* _Task item_
All lines in the records that carry the string "computer" are to be shown.

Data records
Content starts
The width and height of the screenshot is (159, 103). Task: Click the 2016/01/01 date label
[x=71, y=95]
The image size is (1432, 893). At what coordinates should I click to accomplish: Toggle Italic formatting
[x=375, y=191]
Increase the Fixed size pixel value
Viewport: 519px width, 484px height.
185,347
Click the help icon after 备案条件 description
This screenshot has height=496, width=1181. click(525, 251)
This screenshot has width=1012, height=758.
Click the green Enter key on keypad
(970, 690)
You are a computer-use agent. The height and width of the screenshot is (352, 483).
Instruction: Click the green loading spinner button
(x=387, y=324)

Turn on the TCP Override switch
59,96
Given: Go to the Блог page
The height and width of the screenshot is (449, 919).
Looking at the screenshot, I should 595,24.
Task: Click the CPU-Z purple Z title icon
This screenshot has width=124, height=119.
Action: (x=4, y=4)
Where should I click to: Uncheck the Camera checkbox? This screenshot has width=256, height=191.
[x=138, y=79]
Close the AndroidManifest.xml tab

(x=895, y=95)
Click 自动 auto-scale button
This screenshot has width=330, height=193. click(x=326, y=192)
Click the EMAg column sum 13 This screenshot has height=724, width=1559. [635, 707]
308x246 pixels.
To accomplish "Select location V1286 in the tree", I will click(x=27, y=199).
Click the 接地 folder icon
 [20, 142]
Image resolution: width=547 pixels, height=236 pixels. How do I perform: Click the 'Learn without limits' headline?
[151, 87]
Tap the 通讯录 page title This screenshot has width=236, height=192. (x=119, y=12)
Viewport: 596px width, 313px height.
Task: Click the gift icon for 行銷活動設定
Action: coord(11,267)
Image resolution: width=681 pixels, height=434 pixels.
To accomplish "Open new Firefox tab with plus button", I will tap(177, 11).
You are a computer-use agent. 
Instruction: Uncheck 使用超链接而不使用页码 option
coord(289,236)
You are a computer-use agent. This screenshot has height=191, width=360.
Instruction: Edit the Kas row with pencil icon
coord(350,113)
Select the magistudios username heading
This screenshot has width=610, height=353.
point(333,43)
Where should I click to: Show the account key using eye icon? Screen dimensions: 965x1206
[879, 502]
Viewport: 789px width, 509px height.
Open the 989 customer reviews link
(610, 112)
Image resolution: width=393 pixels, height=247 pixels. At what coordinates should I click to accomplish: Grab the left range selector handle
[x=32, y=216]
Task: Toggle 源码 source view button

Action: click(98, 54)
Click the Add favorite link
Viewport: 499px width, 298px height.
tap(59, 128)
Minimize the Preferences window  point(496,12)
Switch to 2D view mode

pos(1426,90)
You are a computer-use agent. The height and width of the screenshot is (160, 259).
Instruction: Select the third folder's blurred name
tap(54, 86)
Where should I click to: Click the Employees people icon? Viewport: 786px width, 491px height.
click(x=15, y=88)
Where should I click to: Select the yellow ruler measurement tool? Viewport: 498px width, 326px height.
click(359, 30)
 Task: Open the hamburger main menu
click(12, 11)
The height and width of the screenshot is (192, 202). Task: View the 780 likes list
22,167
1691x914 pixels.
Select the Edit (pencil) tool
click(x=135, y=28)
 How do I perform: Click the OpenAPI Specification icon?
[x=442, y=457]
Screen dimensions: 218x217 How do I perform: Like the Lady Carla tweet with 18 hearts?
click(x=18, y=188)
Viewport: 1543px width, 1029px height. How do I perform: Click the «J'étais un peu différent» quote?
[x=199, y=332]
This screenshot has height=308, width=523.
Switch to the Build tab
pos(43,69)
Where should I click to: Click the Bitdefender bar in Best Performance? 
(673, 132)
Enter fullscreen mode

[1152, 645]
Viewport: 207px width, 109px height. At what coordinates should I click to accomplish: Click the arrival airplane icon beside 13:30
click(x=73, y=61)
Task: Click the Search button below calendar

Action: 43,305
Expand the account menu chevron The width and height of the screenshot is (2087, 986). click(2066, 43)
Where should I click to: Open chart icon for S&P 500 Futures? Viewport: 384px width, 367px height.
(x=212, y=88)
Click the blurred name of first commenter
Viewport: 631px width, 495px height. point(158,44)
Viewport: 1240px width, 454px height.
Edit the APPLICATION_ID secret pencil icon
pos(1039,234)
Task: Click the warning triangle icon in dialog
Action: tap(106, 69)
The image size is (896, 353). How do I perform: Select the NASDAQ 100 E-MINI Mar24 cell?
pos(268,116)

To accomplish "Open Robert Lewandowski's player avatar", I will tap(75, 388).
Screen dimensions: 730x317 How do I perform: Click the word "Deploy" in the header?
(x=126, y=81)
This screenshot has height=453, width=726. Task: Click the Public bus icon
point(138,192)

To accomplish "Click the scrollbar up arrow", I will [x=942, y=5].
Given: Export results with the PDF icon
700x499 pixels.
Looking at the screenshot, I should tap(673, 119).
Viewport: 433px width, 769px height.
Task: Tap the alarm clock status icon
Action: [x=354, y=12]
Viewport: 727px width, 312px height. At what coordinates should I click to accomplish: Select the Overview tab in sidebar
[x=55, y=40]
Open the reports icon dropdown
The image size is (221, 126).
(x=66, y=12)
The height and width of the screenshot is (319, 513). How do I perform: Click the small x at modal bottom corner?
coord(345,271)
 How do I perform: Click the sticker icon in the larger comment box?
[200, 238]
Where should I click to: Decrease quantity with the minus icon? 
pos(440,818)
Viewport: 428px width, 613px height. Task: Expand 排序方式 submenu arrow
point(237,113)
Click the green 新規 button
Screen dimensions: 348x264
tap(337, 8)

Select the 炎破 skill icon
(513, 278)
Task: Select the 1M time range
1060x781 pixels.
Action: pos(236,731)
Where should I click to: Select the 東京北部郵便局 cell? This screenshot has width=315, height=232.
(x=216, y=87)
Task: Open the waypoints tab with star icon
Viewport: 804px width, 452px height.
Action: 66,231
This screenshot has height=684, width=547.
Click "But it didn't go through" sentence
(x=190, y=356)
Content ends
* _Response_
You are a computer-use agent. The height and width of the screenshot is (352, 483).
You are a computer-use agent. 
You are a computer-use agent. This screenshot has height=191, width=360.
You are a computer-use agent. The height and width of the screenshot is (160, 259).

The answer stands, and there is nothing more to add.